Erst im März hatte die Nationalversammlung beschlossen, den 1. Mai als gesetzlichen Feiertag festzulegen; Ende April wurde die Regelung per Kabinettsbeschluss umgesetzt, indem er nun auch für Beamte als arbeitsfrei gilt. Eine Forderung der Arbeiter war, dass auch die vielen inoffiziell Beschäftigten, die ähnlich wie Leiharbeiterinnen und Leiharbeiter stark entrechtet sind, am 1. Mai freibekommen.

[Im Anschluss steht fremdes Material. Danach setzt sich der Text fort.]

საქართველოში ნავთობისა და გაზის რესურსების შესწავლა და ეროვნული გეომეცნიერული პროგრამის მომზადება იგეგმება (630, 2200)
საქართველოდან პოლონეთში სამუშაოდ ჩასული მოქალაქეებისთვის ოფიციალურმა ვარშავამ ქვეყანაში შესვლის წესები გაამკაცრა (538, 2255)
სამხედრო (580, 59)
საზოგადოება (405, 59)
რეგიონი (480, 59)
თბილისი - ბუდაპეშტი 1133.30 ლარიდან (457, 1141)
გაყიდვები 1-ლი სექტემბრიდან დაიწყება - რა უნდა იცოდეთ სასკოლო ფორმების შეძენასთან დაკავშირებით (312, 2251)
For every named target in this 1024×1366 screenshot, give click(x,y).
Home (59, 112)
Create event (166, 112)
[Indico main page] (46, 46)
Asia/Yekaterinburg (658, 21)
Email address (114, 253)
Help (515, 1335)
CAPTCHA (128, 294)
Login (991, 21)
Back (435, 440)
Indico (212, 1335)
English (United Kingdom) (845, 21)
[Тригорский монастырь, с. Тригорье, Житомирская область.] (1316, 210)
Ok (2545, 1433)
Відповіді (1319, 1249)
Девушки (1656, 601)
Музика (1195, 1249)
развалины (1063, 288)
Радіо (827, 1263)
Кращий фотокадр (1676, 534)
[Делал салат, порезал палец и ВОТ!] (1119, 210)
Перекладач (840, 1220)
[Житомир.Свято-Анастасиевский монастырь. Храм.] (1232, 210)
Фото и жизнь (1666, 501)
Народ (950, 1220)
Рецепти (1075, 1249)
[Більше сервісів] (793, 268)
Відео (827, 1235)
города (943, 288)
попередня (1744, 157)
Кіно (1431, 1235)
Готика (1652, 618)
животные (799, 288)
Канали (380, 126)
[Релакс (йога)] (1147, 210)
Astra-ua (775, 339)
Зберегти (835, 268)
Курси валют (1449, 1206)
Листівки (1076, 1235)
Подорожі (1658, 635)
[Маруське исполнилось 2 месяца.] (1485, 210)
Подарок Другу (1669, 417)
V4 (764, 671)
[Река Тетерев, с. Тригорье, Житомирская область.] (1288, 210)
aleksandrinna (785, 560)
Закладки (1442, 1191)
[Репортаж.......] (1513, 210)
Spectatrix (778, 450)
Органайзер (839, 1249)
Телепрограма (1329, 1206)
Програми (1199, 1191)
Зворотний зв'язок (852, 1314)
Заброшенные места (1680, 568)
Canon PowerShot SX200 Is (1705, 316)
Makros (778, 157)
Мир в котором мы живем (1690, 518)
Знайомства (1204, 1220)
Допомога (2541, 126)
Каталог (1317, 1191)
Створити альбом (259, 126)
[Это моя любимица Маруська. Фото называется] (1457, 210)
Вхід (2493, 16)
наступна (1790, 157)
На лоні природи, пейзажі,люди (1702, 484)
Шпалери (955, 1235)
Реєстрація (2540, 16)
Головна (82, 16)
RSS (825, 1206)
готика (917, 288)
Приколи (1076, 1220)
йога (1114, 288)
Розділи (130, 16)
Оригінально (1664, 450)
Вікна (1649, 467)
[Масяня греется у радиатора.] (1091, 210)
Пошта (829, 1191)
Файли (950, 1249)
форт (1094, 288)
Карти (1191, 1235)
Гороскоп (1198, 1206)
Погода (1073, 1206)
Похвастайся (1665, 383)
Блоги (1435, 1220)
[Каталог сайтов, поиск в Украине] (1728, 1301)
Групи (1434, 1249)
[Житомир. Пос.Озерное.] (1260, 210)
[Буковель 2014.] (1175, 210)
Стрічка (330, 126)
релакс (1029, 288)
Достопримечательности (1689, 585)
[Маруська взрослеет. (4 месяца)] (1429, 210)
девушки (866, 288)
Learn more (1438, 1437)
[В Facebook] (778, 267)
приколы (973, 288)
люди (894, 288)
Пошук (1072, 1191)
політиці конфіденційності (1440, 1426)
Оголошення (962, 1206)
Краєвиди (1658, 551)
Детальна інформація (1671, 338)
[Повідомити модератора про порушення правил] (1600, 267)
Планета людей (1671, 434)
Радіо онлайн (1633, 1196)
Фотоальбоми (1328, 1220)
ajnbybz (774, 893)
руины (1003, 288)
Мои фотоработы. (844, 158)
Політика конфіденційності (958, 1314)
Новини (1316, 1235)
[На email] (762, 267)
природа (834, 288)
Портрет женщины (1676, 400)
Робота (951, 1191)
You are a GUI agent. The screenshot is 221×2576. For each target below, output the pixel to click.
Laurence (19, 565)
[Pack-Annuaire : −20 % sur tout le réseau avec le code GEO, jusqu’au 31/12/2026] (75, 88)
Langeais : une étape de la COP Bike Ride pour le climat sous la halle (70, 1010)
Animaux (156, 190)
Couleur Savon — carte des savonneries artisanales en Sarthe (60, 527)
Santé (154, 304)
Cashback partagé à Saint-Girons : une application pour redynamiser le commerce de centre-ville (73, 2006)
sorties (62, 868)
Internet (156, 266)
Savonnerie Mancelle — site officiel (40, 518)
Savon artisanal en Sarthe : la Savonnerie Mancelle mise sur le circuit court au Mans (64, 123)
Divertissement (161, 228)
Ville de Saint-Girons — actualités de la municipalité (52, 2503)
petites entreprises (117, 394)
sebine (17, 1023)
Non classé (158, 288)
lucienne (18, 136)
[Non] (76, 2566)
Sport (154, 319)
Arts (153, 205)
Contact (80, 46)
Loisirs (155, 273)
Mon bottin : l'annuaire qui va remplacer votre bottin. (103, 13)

Die Demonstration war wie immer in Südkorea sehr diszipliniert und kämpferisch. Vor dem gemeinsamen Marsch versammelten sich die einzelnen Gewerkschaften z. T. vor den Konzernzentralen koreanischer Monopole und machten ihre Forderungen klar. Die Forderungen waren sehr weit gefächert. Der Gewerkschaftsdachverband KCTU forderte ein sofortiges Ende des Krieges des US-Imperialismus und Israels gegen den Iran. Kritisiert wurden die explodierenden Kosten, die Anhebung des gesetzlichen Renteneintrittsalters auf 65 Jahre wurde gefordert, sowie der Ausbau der Arbeiterrechte. Die Gewerkschaften forderten Gesetze zum Schutz vor Arbeitsplatzverlust durch KI und gegen das weitere Ausreifen des "Klimawandels".